第16章 【信玄編・中編】
ぽたり、ぽたり…
大粒の涙が竜昌の目から次々と零れ落ち、晴れ着の胸元を濡らしていった。
悟られまいと、涙を拭う動作もできず、ただ梅の花に顔を埋めていると、背中にふと暖かいものが触れた。
「どれ?」
それは、背後から竜昌の肩越しに頭をもたげ、梅の花に顔を寄せようとした信玄の逞しい胸板だった。
「本当にいい匂いだ。こんなに寒いのに、春はもう確実に来ているんだな」
信玄は竜昌の濡れた頬に触れんばかりに頬を寄せ、梅の花の香を嗅いだ。信玄が息を吸い込み、その胸が膨らむのが、背中越しに伝わってきた。

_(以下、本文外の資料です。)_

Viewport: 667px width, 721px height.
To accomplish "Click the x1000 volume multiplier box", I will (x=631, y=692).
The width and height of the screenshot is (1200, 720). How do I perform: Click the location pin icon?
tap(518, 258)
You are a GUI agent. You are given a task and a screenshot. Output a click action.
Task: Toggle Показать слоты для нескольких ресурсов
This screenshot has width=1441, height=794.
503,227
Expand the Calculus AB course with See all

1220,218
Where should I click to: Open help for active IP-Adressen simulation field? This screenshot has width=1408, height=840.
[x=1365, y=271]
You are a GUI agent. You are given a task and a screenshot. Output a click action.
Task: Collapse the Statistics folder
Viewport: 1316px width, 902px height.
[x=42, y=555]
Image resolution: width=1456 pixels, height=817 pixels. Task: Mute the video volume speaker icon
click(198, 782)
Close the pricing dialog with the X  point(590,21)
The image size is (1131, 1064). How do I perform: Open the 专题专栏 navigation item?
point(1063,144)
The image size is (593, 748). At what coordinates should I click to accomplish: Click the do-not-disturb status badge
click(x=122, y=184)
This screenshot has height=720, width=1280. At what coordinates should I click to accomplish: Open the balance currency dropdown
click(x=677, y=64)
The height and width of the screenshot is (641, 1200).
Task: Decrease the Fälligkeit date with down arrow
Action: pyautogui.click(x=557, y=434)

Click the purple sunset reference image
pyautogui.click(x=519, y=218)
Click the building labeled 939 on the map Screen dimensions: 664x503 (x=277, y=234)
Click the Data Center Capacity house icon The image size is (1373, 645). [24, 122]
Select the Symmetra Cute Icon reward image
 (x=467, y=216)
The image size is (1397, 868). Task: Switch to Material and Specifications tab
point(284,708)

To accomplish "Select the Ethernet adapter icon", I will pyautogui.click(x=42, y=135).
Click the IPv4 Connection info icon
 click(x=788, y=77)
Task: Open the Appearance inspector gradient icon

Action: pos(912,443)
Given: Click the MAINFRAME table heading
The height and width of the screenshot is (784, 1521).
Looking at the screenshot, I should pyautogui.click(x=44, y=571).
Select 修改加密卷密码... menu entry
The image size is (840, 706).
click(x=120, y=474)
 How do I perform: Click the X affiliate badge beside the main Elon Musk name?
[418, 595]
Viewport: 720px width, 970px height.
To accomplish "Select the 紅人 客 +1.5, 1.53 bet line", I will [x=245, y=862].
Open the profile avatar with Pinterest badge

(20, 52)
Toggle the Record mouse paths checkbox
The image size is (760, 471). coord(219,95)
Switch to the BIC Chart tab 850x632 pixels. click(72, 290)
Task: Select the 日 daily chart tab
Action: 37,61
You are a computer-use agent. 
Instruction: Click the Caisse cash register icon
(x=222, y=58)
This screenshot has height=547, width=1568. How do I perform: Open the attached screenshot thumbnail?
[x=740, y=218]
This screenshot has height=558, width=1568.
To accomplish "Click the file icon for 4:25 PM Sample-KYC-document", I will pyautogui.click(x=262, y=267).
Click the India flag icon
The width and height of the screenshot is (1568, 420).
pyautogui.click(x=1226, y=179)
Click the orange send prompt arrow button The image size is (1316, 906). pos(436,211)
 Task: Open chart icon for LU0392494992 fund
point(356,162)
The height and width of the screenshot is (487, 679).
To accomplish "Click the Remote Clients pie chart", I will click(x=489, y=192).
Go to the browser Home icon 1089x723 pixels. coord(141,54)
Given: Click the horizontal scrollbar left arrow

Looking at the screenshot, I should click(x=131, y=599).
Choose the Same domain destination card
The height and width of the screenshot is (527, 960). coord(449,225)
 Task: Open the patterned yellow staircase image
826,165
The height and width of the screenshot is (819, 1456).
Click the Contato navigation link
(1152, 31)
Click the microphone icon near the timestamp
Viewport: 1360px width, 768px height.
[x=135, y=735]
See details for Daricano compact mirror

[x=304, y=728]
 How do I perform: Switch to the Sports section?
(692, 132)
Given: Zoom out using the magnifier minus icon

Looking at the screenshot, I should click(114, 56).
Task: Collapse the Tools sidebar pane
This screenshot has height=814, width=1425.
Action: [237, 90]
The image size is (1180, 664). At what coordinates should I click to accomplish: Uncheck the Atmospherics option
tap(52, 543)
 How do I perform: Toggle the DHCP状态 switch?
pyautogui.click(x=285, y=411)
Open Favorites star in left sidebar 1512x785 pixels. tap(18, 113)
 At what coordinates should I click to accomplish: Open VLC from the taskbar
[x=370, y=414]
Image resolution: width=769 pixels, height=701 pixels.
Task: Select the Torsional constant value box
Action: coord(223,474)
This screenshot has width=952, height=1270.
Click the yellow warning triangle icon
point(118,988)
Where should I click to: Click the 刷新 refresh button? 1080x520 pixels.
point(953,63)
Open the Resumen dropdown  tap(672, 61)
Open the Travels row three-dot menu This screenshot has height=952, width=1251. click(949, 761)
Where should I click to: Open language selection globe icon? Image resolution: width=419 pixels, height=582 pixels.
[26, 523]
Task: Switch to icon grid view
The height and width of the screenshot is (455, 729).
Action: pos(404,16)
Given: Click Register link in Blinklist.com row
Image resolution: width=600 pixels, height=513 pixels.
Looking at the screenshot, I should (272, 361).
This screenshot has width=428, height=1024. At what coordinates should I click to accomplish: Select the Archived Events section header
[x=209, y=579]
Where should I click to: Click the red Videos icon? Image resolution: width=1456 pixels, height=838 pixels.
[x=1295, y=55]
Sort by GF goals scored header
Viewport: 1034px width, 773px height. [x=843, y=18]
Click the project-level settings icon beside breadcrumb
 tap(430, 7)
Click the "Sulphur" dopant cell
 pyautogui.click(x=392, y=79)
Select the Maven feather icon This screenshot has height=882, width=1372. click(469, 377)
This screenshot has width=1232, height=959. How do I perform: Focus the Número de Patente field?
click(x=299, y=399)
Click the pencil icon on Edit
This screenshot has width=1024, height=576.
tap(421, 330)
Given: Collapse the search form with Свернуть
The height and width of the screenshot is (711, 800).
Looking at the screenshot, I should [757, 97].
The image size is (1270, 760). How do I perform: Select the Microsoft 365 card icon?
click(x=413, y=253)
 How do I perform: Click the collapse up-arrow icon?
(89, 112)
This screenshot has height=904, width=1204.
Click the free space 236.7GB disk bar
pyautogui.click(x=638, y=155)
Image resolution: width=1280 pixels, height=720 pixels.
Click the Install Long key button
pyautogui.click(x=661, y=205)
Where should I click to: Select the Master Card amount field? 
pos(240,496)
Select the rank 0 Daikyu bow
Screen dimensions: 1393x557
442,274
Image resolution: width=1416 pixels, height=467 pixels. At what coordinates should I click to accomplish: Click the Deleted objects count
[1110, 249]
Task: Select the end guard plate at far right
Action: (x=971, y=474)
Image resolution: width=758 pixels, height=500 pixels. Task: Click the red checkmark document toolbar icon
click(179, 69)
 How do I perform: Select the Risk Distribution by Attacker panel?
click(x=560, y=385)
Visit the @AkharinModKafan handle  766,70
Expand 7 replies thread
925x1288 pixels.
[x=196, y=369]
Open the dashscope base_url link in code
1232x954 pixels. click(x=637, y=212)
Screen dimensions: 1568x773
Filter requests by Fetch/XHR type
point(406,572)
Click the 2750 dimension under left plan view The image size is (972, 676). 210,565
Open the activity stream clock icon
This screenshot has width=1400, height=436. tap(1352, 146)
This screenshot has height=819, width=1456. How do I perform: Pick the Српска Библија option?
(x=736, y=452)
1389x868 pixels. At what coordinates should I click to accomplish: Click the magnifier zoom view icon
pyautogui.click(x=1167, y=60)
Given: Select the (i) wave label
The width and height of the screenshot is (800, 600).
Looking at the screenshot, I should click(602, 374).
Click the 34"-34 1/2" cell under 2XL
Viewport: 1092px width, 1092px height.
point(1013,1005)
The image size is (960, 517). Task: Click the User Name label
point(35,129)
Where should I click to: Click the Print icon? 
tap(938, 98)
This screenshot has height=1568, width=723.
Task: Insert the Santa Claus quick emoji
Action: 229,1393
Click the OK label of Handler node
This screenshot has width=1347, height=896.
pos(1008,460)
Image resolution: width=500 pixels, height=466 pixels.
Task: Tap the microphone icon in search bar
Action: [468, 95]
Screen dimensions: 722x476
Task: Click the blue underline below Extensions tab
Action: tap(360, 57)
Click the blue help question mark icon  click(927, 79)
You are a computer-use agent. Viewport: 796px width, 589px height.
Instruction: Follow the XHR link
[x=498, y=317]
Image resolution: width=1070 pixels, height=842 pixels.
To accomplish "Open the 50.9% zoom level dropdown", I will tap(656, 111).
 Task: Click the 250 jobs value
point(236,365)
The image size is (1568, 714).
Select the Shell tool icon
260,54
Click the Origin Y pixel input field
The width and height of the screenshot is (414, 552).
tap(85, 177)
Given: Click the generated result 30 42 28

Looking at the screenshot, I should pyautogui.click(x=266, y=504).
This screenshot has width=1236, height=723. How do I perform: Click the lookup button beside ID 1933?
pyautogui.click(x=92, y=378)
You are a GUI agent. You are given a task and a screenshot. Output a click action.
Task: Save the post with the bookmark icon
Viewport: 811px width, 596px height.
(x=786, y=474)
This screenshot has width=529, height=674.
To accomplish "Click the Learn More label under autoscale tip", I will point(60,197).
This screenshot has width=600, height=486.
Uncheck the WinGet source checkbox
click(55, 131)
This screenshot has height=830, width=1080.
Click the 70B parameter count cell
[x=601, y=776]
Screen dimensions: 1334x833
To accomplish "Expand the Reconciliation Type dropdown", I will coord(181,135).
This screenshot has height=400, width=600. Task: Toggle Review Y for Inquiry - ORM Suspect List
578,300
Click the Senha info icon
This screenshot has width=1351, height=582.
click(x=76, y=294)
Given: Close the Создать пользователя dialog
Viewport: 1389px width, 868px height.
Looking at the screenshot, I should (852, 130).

思わず身を固くする竜昌を、今度はふわりと温かい空気が包み込んだ。気が付くと、信玄が自らの羽織を寛げ、その懐に竜昌を閉じ込めていた。
「…!」
強く竜昌の身体を抱きしめるその太い腕や、堅い胸板は、火傷しそうなほどに熱く感じられた。
信玄は、竜昌の艶やかな黒髪に顔を埋めるようにして、低い声で囁いた。
「君を一緒に連れていけたら、どんなにいいかと、ずっと思っていた」
「!」
「かつての敵と共に生きていく決意をした君は、俺にとっては大層眩しかった。君が、過去にとらわれた俺を導いてくれるんじゃないかと、いつしかそんなふうにさえ願っていた」
「でも君は織田の家臣で… 今の俺には君みたいに生きることは到底できそうもない」
竜昌の心臓がズキリと疼いた。
耳を塞ぎたい。でも両の手は信玄に捕らえられ、その声は耳に直接流れ込んでくる。
「────お別れだ。君に会えてよかった。君の言う『次の世』が早く見れるように、遠くから祈っているよ」
「信殿っ…!」
信玄の腕の中で、振り返った竜昌の顎を、信玄の指が捕らえた。
指先にクッと軽い力が入り、竜昌の顔は上を向かされる。
二人の視線が絡み合った。言葉にするよりも何倍もの量の想いと感情の波が、その視線から伝わってきた。
「ああ…やっぱりまた泣かせちゃったな」
そういって、信玄は切なそうに笑った。
その最後の笑顔を目に焼き付けるように、大きく目を見開いてから、竜昌は静かに目を閉じた。
目を閉じていても、信玄の顔がゆっくりと近づいてくるのがその熱でわかった。